THE chief requisites for success in the performance of feats of Magic are manual dexterity and self-possession. The former can only be acquired by practice; the latter will be the natural result of a well-grounded confidence. We subjoin a few preliminary hints, of considerable importance to the amateur exhibiter.
1. Never acquaint the company before-hand with the particulars of the feat you are about to perform, as it will give them time to discover your mode of operation.
2. Endeavour, as much as possible, to acquire various methods of performing the same feat, in order that if you should be likely to fail in one, or have reason to believe that your operations are suspected, you may be prepared with another.
3. Never venture on a feat requiring manual dexterity, till you have previously practised it so often as to acquire the necessary expertness.

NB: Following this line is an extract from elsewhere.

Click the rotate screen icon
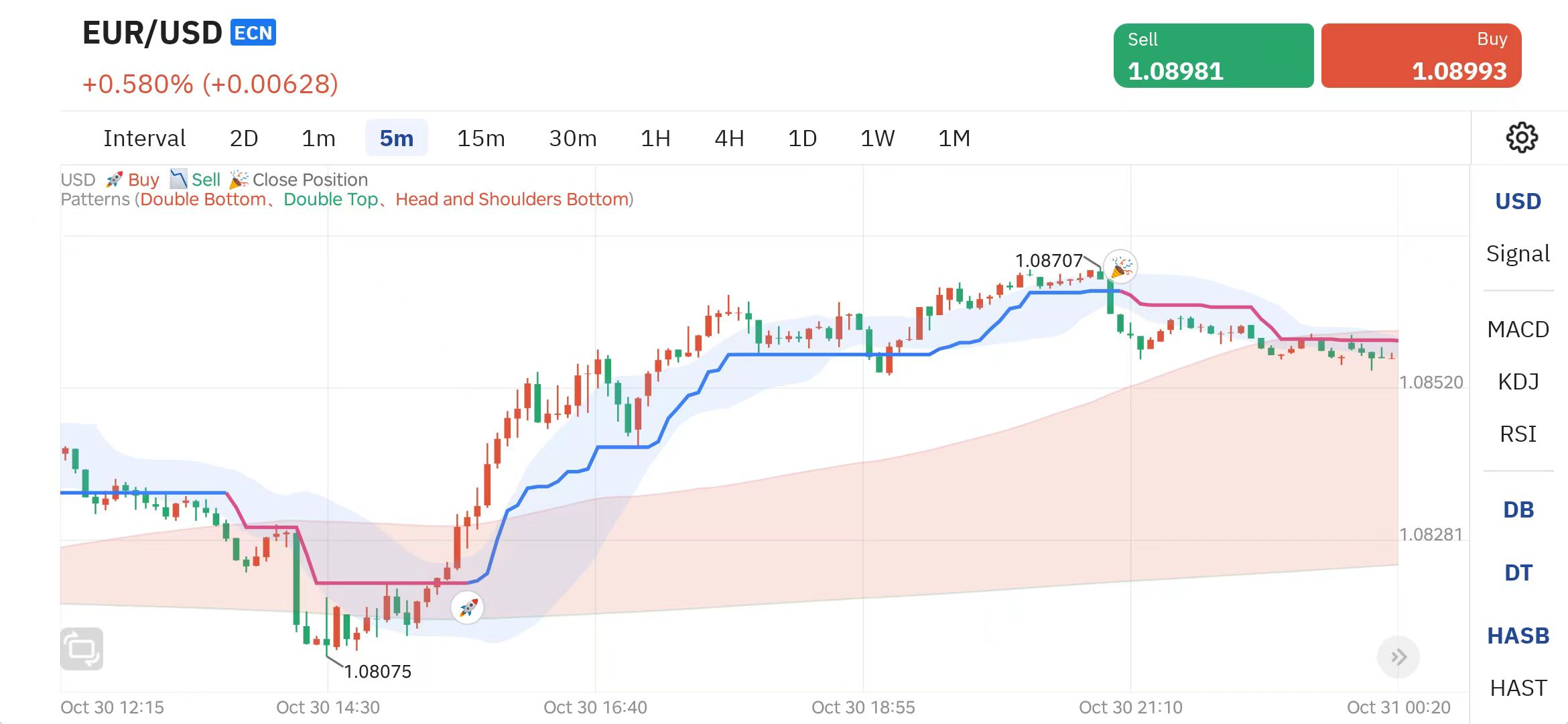Image resolution: width=1568 pixels, height=724 pixels. pos(82,649)
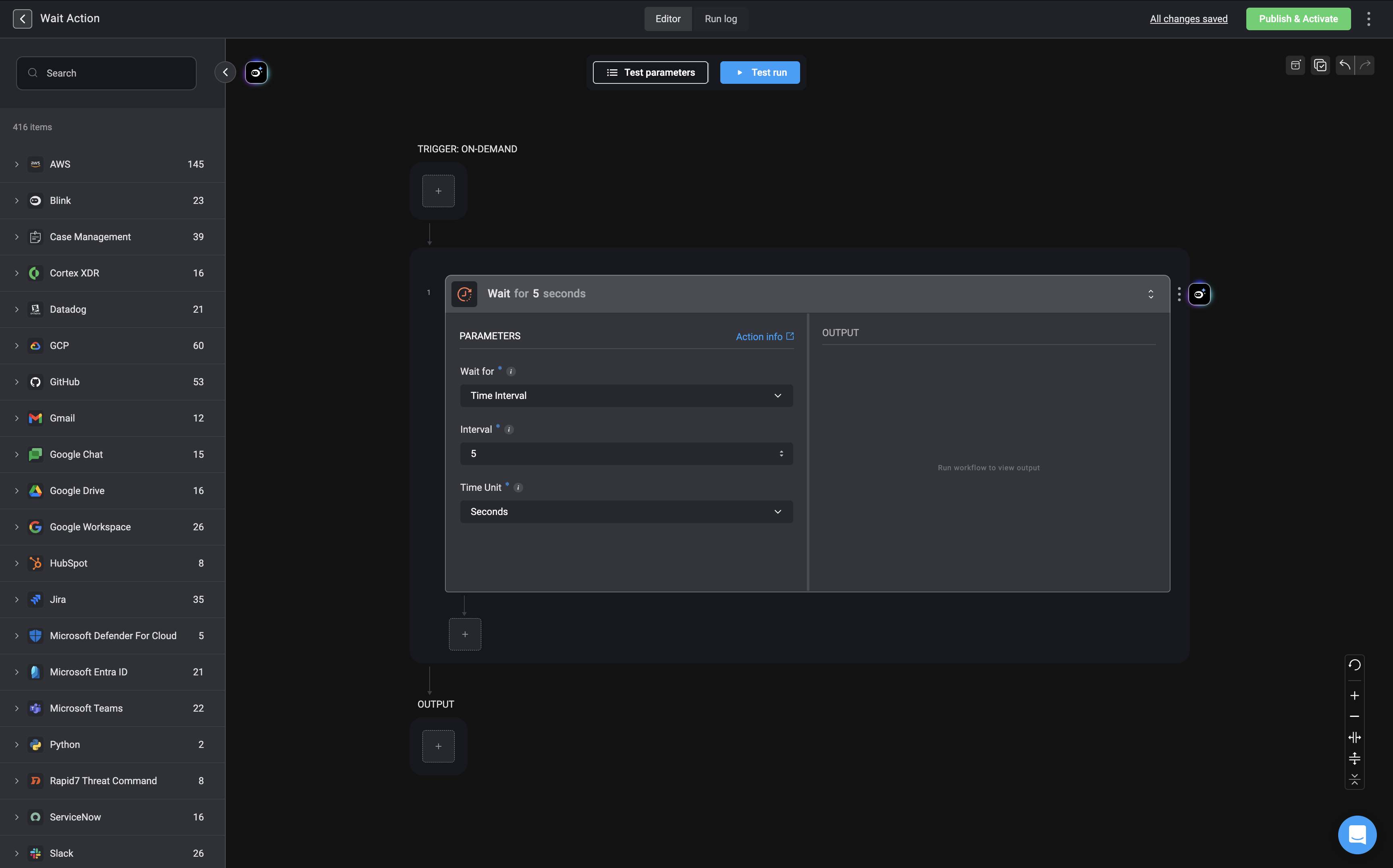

4. As diverting the attention of the company from too closely inspecting your manœuvres is a most important object, you should manage to talk to them during the whole course of your proceedings. It is the plan of vulgar operators to gabble unintelligible jargon, and attribute their feats to some extraordinary and mysterious influence. There are few persons at the present day credulous enough to believe such trash, even among the rustic and most ignorant; but as the youth of maturer years might inadvertently be tempted to pursue this method, while exhibiting his skill before his younger companions, it may not be deemed superfluous to offer a caution against such a procedure. He may state, and truly, that every thing he exhibits can be accounted for on rational principles, and is only in obedience to the unerring laws of Nature; and although we have just cautioned him against enabling the company themselves to detect his operations, there can be no objection (particularly when the party comprises many younger than himself) to occasionally show by what simple means the most apparently marvellous feats are accomplished.